The Directors advised that Biotron Limited has received guidance from the U.S. Food and Drug Administrations or development of its lead antiviral drug BIT225 as a potential treatment of Coronavirus Disease 2019 (COVID-19) infection in adults. The FDA's guidance was received in written response to Biotron's pre-IND briefing package and request in March 2022, which included an overview of preclinical and (HIV) clinical development, and specific questions relating to regulatory requirements for progression to filing an investigational new drug (`IND') application for the COVID-19 indication. Biotron sought guidance on the design of a proposed Phase 2 clinical trial in recently diagnosed COVID-19 infected individuals and assurance that the preclinical data package and manufacturing processes were sufficient to support this next stage of clinical development.
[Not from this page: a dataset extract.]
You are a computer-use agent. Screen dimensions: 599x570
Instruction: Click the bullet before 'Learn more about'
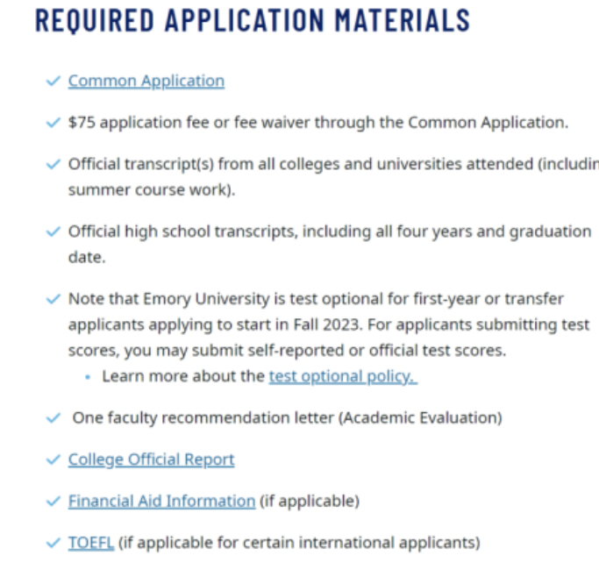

The FDA response gives clear indication of the Agency's interest in this novel drug target that combines direct antiviral effect and beneficial immunomodulatory activities. Recent animal studies conducted at the Scripps Institute in San Diego have demonstrated that the drug is protective of disease progression and the cytokine storm that is linked to development of severe respiratory disease. BIT225 rapidly reduced viral loads in the lungs of infected animals treated before or following SARS-CoV-2 infection.

With this guidance and acceptable trial design in hand, the Company will now determine its capital requirements for the COVID-19 clinical program and seek funding from potential partners and non-equity funding sources.